Items stored from a collection

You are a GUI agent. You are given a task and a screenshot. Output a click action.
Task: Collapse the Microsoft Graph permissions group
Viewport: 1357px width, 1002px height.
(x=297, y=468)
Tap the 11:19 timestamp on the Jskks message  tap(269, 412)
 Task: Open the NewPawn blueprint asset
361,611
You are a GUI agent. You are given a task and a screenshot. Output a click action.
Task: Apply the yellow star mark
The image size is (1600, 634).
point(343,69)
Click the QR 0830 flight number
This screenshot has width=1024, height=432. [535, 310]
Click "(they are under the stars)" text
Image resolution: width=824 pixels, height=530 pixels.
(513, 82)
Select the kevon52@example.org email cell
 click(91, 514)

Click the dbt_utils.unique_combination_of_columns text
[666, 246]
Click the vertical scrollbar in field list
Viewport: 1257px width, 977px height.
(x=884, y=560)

▶ [What you will do]: Render every line of the data above as a JSON list of strings, one string per line, leaving out blank lines.

▶ [Response for this exercise]:
[
  "You are a GUI agent. You are given a task and a screenshot. Output a click action.",
  "Task: Collapse the Microsoft Graph permissions group",
  "Viewport: 1357px width, 1002px height.",
  "(x=297, y=468)",
  "Tap the 11:19 timestamp on the Jskks message  tap(269, 412)",
  " Task: Open the NewPawn blueprint asset",
  "361,611",
  "You are a GUI agent. You are given a task and a screenshot. Output a click action.",
  "Task: Apply the yellow star mark",
  "The image size is (1600, 634).",
  "point(343,69)",
  "Click the QR 0830 flight number",
  "This screenshot has width=1024, height=432. [535, 310]",
  "Click \"(they are under the stars)\" text",
  "Image resolution: width=824 pixels, height=530 pixels.",
  "(513, 82)",
  "Select the kevon52@example.org email cell",
  " click(91, 514)",
  "Click the dbt_utils.unique_combination_of_columns text",
  "[666, 246]",
  "Click the vertical scrollbar in field list",
  "Viewport: 1257px width, 977px height.",
  "(x=884, y=560)"
]